HP Pavilion dv5z customizable Notebook PC
Upgrade to Genuine Windows Vista Home Premium with Service Pack 1 (64-bit)
AMD Turion(TM) X2 Ultra Dual-Core Mobile Processor ZM-82 (2.2GHz)
15.4" diagonal WSXGA+ High-Definition HP BrightView Widescreen Display (1680 x 1050)
FREE Upgrade to 2GB DDR2 System Memory (2 Dimm) from 1GB DDR2 System Memory (2 Dimm)!!

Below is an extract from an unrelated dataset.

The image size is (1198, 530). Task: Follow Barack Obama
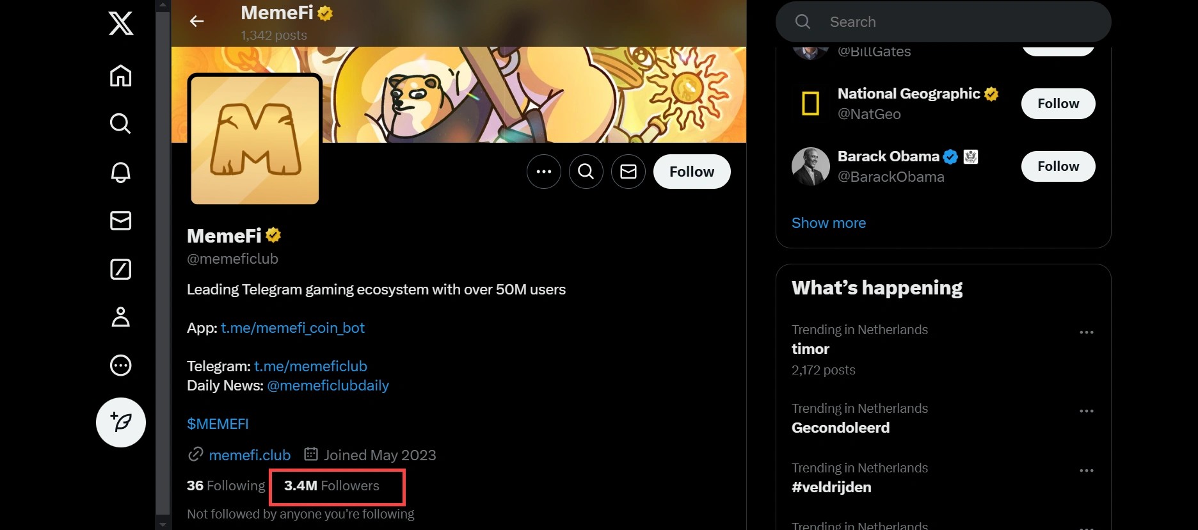(x=1058, y=166)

256MB ATI Radeon(TM) HD 3450 Graphics
FREE Upgrade to 160GB 5400RPM SATA Hard Drive from 120GB 5400RPM SATA Hard Drive
HP Imprint Finish (Mesh) + Microphone + Webcam
HP Color Matching Keyboard
No High speed 56K modem port
SuperMulti 8X DVD+/-R/RW with Double Layer Support
No TV Tuner w/remote control
High Capacity 6 Cell Lithium Ion Battery
Microsoft(R) Works 9.0
HP Home & Home Office Store in-box envelope
I read the review of the hp pavilion dv5z written by notebookreview (Jerry) and they (he) gave this laptop a pretty good review. So, I went and ordered mine from hp and I should get it within a few days.
Recently Cnet put out a review and gave this notebook a rating of 6.1 (terrible rating). Crap! I wished I had waited for the publication of Cnet review before placing the order. Then I could compare both reviews and make a better choice of notebook.